(INSTRUCTION 1):
Rewrite the Jack Brabham profile from "And that's how" up to and including "the Fangio era.", swapping "stock car" for "speedway".
(INSTRUCTION 2):
Carry on the Jack Brabham profile from the point where it stops.

(EXTRACT PROVIDED):

----

For a start, he achieved something that nobody else has ever managed up to now: winning a world championship in a car that bears his name. Brabham was born on April 2 1926 at Hurstville, to the south of Sydney, and studied engineering. So it was perhaps no surprise that when the Second World War came round, the young Brabham did everything he could to join the Royal Australian Air Force. He dreamed of flying but ended up as a mechanic – which would play a formative part in his future destiny. By the time he was 20, he had opened a car repair garage in Sydney. The war was coming to a close in Europe, but there were terrible reports coming into Australia about all the country's young soldiers that had been killed as part of the allied forces fighting against Hitler. It was a friend of Brabham's from the United States, Johnny Schonberg, who first took him to a motor race, for midget cars (small, front-engined racers). Schonberg wanted Jack to build him a car; the Australian agreed, and Schonberg went on to win many races. But then he decided to stop, leaving Jack with plenty of experience of race preparation and a car that wasn't doing anything. So he decided to give it a go himself. It was the start of 1948 at Parramatta Park Speedway, in Granville: a suburb to the northwest of Sydney. He won the third race and went on to claim the national championship.

And that's how Brabham's career – which would lead on to many other triumphs – started: almost by accident. He became Australian stock car champion from 1949 to 1951 and expanded his reach abroad: contesting hillclimb competitions and tasting success as far afield as South Africa. At home, in Australia and New Zealand, he was winning everything: road races, circuit races, and hillclimbs. In 1955 he finally got to Europe, where his clear objective was Formula 1, which was in the height of the Fangio era.

Brabham looked for a team to make his F1 debut but it came to nothing. So he simply bought a car from the Cooper brothers, also suggesting that he linked up with them in a sort of sporting and technical partnership. They flatly refused (although they allowed him to put the Cooper name on his truck, just in case he came to something). It was time to improvise. Brabham bought and sold a few other racing cars to raise money for his family to come and join him in England. Making the most of every opportunity, he drove everything: Formula 2 as well as sports car races, where he began to taste success and make a name for himself in Europe. The breakthrough came in 1957, when the Cooper brothers let him drive their new rear-engined T43: a fresh technical concept that was revolutionising motorsport. Enzo Ferrari, who had swept to world championship success with drivers such as Alberto Ascari and Fangio, was not a fan, saying that: “the horses should pull the carriage, not push it.”

----

(DATA LINES):

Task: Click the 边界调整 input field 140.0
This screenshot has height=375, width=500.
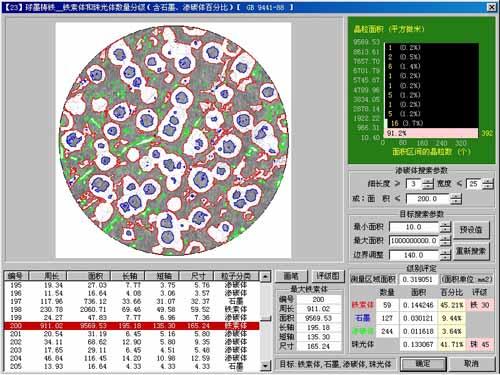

----

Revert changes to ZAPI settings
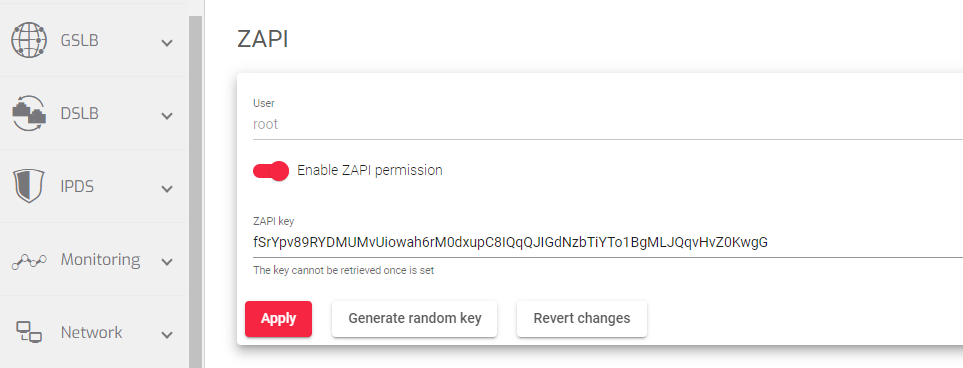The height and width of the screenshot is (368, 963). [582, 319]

----

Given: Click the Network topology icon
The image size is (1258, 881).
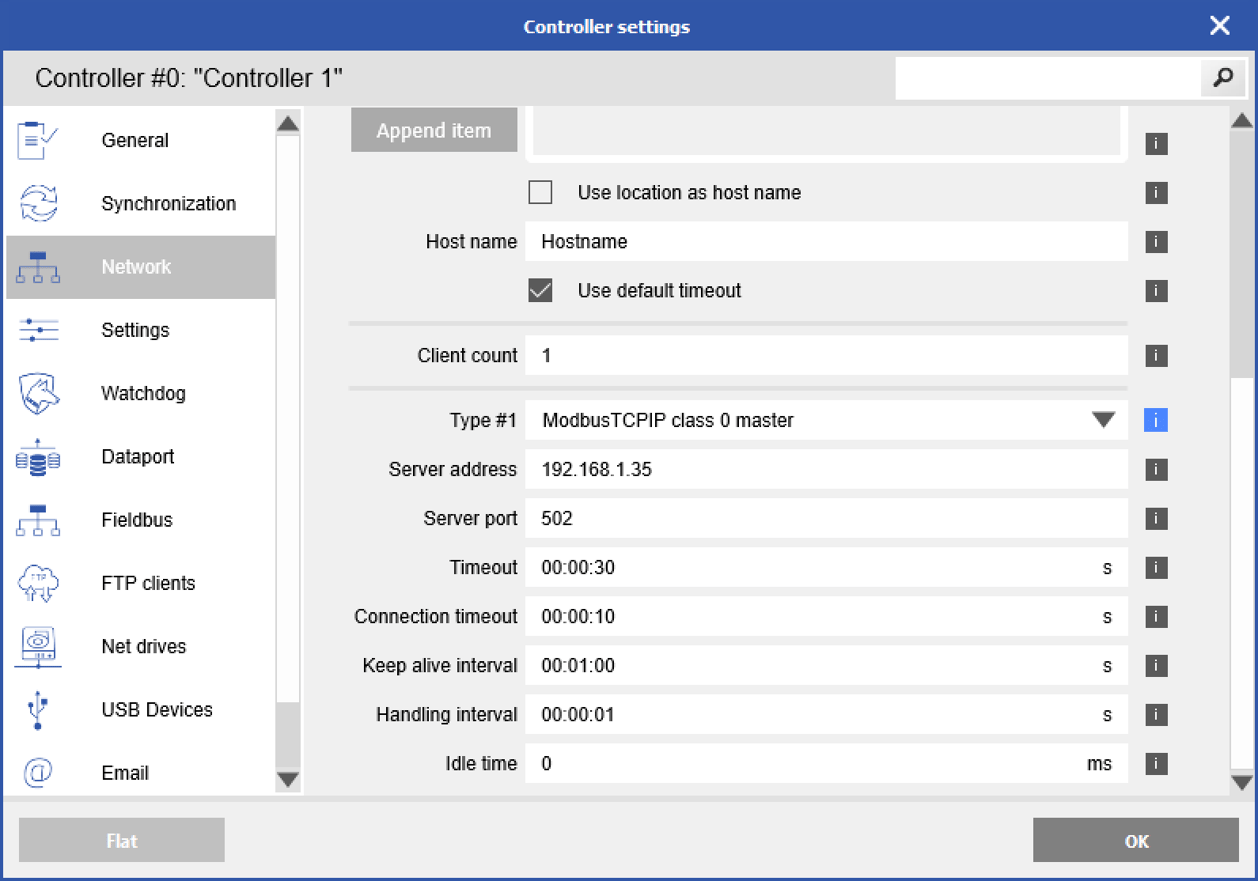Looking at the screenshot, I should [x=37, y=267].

----

(EXPECTED OUTPUT 1):
And that's how Brabham's career – which would lead on to many other triumphs – started: almost by accident. He became Australian speedway champion from 1949 to 1951 and expanded his reach abroad: contesting hillclimb competitions and tasting success as far afield as South Africa. At home, in Australia and New Zealand, he was winning everything: road races, circuit races, and hillclimbs. In 1955 he finally got to Europe, where his clear objective was Formula 1, which was in the height of the Fangio era.

(EXPECTED OUTPUT 2):
Providing the horsepower for the Cooper was a small 1500cc unit branded ‘Climax': in essence, the very first customer team engine in Formula 1 history, which would go on to win 40 of the 73 races that took place between 1958 and 1965. Brabham was a true workhorse, but his early F1 results weren't much to write home about. In Formula 2 and in sports cars he was highly successful though, winning the Nurburgring 1000 kilometres together with Stirling Moss. Aviation remained Jack's true passion, and in 1958 he achieved his dream by qualifying for his pilot's licence and buying a small twin-engined plane that he used to fly around to European races. In 1959 he claimed his first F1 title, thanks to two wins (in Monaco and Great Britain) as well as three other podium places. Nobody saw his title coming, with the Australian beating the favourites Tony Brooks and Stirling Moss. By contrast, he dominated the action in 1960, winning five races on the trot (Holland, Belgium, France, Great Britain and Portugal) to seal title number two. But he wasn't about to taste similar success for a while longer. In 1962, Brabham founded the team that would carry his name, yet that season (and the three that followed it) would reap comparatively little reward. In 1966 his third title came, as unexpectedly as the first one. It was helped by Brabham's switch from Climax to Repco engines and also by the acrimonious divorce between Ferrari and its star driver John Surtees. Brabham capitalised on this situation, and looked set to triumph in 1967 as well, but was beaten at the last minute by his team mate Denny Hulme: the first New Zealander in Formula 1, who unsurprisingly would later part ways with Brabham's team and move to McLaren.

Brabham would continue to race right up until 1970: the year in which he would win the first grand prix held in Australia. But by the end of that season, at the age of 44, he was persuaded to step down and leave everything in the hands of his business partner Ron Tauranac (who three years later would hand the team over to a certain Bernie Ecclestone: the owner right up to the mid-1980s). Brabham retired to his native Australia, making a few appearances in Europe and the United States, where he followed the first steps in racing of his three sons: Geoff, David and Gary.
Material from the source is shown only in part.